- **TASK REQUIREMENTS**: Reproduce the material from the line with "The width and height of the screenshot is (1000, 563)." to the line with "click(640, 150)", changing "grid icon" to "list icon" and leaving everything else unchanged.

- **RECORDS SUPPLIED**:
* Begin *

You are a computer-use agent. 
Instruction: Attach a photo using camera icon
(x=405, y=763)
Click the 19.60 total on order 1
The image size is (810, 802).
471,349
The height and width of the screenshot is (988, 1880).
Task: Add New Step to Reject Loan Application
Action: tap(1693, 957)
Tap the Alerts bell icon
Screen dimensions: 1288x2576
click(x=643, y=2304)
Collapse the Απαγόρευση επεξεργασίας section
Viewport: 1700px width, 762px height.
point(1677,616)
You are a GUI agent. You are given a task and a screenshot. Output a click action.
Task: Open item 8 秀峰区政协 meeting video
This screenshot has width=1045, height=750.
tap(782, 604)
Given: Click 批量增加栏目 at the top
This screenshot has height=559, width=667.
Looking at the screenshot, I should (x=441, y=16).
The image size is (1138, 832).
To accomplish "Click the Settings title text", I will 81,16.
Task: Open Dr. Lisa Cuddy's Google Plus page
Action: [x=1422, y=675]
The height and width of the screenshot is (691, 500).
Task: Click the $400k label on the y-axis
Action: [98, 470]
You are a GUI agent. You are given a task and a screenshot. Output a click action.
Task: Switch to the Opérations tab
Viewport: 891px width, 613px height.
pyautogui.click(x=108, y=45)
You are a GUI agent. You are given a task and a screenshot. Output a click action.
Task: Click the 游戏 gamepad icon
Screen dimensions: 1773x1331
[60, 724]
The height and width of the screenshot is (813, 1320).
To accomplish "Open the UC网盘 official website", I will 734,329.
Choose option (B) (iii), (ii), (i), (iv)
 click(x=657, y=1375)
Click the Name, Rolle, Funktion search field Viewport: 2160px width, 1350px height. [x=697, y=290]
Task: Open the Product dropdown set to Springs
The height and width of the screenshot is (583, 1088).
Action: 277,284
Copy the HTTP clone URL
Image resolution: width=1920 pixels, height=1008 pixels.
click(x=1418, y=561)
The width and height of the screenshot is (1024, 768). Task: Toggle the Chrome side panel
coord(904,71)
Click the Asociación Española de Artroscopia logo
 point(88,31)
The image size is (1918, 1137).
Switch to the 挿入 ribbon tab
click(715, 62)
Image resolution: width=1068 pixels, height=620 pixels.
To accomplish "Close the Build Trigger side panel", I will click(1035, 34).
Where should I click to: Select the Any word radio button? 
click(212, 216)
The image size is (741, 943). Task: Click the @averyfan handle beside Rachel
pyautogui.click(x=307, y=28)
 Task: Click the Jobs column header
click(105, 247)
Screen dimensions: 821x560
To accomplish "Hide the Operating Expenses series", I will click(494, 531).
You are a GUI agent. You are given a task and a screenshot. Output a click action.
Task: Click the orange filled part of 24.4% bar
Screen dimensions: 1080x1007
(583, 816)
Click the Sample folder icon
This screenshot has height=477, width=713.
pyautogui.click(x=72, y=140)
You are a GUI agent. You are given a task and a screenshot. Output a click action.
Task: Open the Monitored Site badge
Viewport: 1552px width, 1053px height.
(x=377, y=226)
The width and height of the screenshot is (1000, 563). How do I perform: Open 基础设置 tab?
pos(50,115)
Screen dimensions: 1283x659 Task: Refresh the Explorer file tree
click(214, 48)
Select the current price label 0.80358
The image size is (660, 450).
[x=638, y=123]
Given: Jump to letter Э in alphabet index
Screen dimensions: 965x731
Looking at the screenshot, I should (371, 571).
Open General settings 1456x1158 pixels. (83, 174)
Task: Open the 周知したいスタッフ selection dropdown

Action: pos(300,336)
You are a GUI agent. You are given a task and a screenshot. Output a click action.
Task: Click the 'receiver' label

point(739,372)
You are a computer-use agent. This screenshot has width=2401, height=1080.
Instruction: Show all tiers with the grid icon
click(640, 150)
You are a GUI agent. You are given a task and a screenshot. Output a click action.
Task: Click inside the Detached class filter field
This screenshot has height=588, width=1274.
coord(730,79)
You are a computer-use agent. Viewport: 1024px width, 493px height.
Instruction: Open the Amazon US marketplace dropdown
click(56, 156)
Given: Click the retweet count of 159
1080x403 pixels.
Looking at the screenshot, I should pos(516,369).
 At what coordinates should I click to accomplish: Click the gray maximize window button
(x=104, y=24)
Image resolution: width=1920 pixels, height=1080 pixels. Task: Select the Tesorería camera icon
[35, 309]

* End *

- **ANSWER TO THE TASK**:
The width and height of the screenshot is (1000, 563). How do I perform: Open 基础设置 tab?
pos(50,115)
Screen dimensions: 1283x659 Task: Refresh the Explorer file tree
click(214, 48)
Select the current price label 0.80358
The image size is (660, 450).
[x=638, y=123]
Given: Jump to letter Э in alphabet index
Screen dimensions: 965x731
Looking at the screenshot, I should (371, 571).
Open General settings 1456x1158 pixels. (83, 174)
Task: Open the 周知したいスタッフ selection dropdown

Action: pos(300,336)
You are a GUI agent. You are given a task and a screenshot. Output a click action.
Task: Click the 'receiver' label

point(739,372)
You are a computer-use agent. This screenshot has width=2401, height=1080.
Instruction: Show all tiers with the list icon
click(640, 150)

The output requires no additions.